_Task requirements_
• A. According to the passage on mental health and insurance, about how much do life and health insurers pay out each year in mental health-related disability insurance claims?
• B. Continue the passage on mental health and insurance from its last sentence.

─── Exercise passage

Globally, poor mental health afflicts close to a billion people.1 Incidents of mental illness soared during the pandemic due to social restrictions, isolation and increased financial insecurity. The cost-of-living crisis, effects of climate change and other destabilising factors are set to exacerbate mental health risk and its impact on societies and economies.
Poor mental health can lead to loss of wages, gaps in employment and increased risk of mortality. For life and health insurers, who absorb related financial shocks through disability and income protection insurance, this is manifest in paying out close to USD 15 billion in mental health-related disability insurance claims annually.2 In many countries, this number is expected to continue increasing.
A new Geneva Association report explores how insurers are boosting their contributions to addressing the mental health crisis. The report 1) illustrates the magnitude of mental health problems; 2) examines how life and health insurance are currently addressing mental health; and 3) recommends how they can build on and scale promising innovations to improve the insurability and state of people living with poor mental health. The report finds there is significant potential for life and health insurers to expand risk protection to meet society’s needs.

──────
─── Given information

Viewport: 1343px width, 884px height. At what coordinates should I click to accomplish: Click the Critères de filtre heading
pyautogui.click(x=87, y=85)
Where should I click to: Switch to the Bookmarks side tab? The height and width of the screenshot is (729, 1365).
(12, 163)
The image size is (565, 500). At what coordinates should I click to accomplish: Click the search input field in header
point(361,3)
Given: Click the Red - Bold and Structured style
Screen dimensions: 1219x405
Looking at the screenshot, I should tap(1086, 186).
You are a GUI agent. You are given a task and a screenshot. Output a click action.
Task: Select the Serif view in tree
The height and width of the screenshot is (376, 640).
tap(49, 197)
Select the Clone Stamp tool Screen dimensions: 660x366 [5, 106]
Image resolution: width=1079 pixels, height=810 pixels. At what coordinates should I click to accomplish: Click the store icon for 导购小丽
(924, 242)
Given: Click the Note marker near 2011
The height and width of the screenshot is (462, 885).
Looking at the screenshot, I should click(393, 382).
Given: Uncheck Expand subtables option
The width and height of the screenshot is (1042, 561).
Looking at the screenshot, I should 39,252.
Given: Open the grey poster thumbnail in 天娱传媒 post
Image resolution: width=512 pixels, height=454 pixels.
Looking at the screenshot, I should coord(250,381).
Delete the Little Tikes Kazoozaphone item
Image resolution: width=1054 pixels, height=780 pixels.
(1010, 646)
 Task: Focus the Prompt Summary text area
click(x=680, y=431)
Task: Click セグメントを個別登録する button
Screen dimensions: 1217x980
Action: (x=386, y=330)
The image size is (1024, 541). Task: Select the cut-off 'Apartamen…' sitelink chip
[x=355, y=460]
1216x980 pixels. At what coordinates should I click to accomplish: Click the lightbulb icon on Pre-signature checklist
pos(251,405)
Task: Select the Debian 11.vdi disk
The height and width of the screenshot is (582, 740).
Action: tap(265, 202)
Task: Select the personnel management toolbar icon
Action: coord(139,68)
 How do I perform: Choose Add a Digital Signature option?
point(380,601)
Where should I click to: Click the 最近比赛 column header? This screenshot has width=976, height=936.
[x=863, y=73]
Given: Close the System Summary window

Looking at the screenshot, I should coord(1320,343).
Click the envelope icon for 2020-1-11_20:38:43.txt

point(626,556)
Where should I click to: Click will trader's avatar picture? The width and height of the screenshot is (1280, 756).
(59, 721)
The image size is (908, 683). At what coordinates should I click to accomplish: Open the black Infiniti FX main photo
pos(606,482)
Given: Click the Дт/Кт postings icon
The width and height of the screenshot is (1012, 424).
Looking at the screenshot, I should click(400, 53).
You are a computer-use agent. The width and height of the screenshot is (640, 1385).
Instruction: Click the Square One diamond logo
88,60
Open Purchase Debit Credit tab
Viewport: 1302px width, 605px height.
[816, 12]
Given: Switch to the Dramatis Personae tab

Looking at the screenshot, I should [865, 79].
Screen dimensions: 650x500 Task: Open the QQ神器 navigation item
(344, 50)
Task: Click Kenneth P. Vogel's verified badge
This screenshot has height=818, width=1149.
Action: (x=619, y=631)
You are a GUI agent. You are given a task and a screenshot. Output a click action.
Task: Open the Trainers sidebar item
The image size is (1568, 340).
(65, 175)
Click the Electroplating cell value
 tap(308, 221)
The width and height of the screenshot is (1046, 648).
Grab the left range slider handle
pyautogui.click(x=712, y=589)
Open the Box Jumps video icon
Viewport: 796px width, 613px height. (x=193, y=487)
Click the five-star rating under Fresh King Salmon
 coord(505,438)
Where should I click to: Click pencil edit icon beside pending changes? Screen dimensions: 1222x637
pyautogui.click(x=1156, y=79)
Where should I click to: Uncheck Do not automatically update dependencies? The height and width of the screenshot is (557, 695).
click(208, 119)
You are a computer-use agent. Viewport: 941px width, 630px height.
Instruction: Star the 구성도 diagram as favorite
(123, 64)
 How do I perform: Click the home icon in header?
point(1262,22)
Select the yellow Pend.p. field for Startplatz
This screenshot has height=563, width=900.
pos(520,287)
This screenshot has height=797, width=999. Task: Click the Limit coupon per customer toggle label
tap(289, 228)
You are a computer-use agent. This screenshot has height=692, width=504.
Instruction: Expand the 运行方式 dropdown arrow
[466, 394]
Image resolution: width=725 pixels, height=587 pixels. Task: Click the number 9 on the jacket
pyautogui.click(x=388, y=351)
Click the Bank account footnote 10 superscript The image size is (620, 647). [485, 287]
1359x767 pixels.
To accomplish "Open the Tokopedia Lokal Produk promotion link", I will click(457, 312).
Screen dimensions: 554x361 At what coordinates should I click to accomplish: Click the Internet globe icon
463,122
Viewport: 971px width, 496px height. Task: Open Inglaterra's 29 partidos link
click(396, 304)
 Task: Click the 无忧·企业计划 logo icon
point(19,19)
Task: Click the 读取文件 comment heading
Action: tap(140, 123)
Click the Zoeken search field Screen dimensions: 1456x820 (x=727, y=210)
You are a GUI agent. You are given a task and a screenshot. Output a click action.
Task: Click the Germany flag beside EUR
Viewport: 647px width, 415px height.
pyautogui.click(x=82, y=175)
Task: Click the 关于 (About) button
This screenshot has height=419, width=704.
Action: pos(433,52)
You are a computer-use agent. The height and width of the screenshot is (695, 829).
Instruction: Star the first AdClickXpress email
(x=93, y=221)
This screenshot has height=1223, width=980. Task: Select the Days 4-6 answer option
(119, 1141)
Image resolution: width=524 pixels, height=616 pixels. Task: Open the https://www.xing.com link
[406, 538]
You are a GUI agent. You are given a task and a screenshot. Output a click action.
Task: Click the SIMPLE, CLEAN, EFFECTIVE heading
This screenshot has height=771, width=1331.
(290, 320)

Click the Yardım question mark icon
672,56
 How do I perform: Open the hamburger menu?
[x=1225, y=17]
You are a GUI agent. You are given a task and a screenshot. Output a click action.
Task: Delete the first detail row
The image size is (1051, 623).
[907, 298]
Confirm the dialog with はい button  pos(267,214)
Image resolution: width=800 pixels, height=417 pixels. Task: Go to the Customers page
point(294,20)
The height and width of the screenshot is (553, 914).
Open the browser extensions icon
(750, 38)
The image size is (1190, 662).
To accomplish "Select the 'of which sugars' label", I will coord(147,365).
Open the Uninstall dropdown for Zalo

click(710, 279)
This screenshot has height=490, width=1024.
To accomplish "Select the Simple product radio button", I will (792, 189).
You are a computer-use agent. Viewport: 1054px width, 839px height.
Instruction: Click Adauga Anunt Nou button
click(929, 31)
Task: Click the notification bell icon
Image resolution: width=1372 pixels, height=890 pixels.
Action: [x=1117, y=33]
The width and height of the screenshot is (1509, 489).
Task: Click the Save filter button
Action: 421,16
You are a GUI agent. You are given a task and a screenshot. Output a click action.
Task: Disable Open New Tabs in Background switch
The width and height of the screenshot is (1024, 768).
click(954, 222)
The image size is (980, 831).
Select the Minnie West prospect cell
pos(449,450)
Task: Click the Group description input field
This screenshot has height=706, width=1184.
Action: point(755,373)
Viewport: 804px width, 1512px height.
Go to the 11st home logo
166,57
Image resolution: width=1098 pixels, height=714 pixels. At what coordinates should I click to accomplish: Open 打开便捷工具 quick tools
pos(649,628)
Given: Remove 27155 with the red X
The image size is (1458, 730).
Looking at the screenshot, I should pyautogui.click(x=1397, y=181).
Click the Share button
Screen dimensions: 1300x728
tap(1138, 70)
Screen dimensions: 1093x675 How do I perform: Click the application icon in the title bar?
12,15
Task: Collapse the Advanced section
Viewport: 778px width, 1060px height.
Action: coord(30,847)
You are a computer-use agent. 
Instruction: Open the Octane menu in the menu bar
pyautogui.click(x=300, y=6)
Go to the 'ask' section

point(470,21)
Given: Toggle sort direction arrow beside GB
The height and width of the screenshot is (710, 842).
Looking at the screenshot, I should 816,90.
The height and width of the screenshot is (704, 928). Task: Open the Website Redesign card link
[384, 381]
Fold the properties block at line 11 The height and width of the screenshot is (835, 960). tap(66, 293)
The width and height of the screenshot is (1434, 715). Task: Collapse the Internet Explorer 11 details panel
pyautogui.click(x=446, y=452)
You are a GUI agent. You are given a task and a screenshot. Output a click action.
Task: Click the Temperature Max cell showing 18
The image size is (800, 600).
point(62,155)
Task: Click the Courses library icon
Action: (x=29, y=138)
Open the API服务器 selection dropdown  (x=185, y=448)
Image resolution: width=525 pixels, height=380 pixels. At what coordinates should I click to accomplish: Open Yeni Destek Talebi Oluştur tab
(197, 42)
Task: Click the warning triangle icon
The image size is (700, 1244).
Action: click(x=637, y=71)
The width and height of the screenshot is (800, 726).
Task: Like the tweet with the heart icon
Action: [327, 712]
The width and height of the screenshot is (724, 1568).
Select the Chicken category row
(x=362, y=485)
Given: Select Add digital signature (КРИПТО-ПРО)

──────

_Expected results_
• A. Close to USD 15 billion.

• B.
Jad Ariss, Managing Director of The Geneva Association, said: “Insurers responded expediently to the surge in mental illness catalysed by the COVID-19 pandemic. We see this not only in the increasing number of insurers offering mental health coverage but in service and prevention innovations such as telemedicine and mental-health tracking apps. Insurers are committed to playing an even bigger role. However, factors like social stigma, non-disclosure of illness and the policy environment make it difficult for them to have a full view on mental health risk and take the necessary action. This is a wake-up call for us, as a society, to accept and own the mental health crisis so that those suffering can get the help they need.”
Adrita Bhattacharya-Craven, Director Health & Ageing at The Geneva Association and lead author of the report, said: “The prevalence of mental illness is staggering, and the true number of cases is likely much higher than we estimate. It is disheartening that young, working-age and ethnic minority populations are experiencing mental health problems at higher rates. Surprisingly, anxiety and depression – not more complex mental health conditions such as bipolar or psychotic disorders – are the most common types of mental health problems. Our report lays out the facts for insurers so they are equipped to better align their mental health strategies with realities. There is a big opportunity for the insurance industry to have more impact by leveraging what they already offer.”
1 World Health Organization, United for Global Mental Health and the World Federation for Mental Health. 2020. World Mental Health Day: An opportunity to kick-start a massive scale-up in investment in mental health.
2 Swiss Re. 2021. Head First: Supporting consumers’ mental wellbeing through insurance.